Dr. Erwin Hardwicke rolled the pencil back and forth between his palms, an irritating business. He eyed the man across the desk from him with some calculation.

“What I can't figure out,” said Hardwicke, “is why you should come to us.”

“Well, you're the National Academy and I thought …”

“And you're Intelligence.”

“Look, Doctor, if it suits you better, let's call this visit unofficial. Pretend I'm a puzzled citizen who dropped in to see if you could help.”

“It's not that I wouldn't like to help, but I don't see how I can. The whole thing is so hazy and so hypothetical.”

“Damn it, man,” Claude Lewis said, “you can't deny the proof—the little that I have.”

“All right, then,” said Hardwicke, “let's start over once again and take it piece by piece. You say you have this man …”

“His name,” said Lewis, “is Enoch Wallace: Chronologically, he is one hundred and twenty-four years old. He was born on a farm a few miles from the town of Millville in Wisconsin, April 22, 1840, and he is the only child of Jedediah and Amanda Wallace. He enlisted among the first of them when Abe Lincoln called for volunteers. He was with the Iron Brigade, which was virtually wiped out at Gettysburg in 1863. But Wallace somehow managed to get transferred to another fighting outfit and fought down across Virginia under Grant. He was in on the end of it at Appomattox …”

“You've run a check on him.”

“I've looked up his records. The record of enlistment at the State Capitol in Madison. The rest of it, including discharge here in Washington.”

“You say he looks like thirty.”

“Not a day beyond it. Maybe even less than that.”

“But you haven't talked with him.”

Lewis shook his head.

“He may not be the man. If you had fingerprints …”

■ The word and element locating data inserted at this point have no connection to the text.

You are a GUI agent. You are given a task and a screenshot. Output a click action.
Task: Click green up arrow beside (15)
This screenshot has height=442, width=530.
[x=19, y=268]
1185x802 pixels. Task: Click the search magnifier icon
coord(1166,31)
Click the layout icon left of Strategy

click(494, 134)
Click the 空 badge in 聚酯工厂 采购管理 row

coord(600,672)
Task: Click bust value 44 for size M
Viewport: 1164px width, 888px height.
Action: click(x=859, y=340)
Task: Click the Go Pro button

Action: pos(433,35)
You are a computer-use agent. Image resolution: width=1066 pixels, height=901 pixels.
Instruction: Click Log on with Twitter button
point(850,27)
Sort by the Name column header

“At the time of the Civil War,” said Lewis, “they'd not thought of fingerprints.”

“The last of the veterans of the Civil War,” said Hardwicke, “died several years ago. A Confederate drummer boy, I think. There must be some mistake.”

Lewis shook his head. “I thought so myself, when I was assigned to it.”

“How come you were assigned? How does Intelligence get involved in a deal like this?”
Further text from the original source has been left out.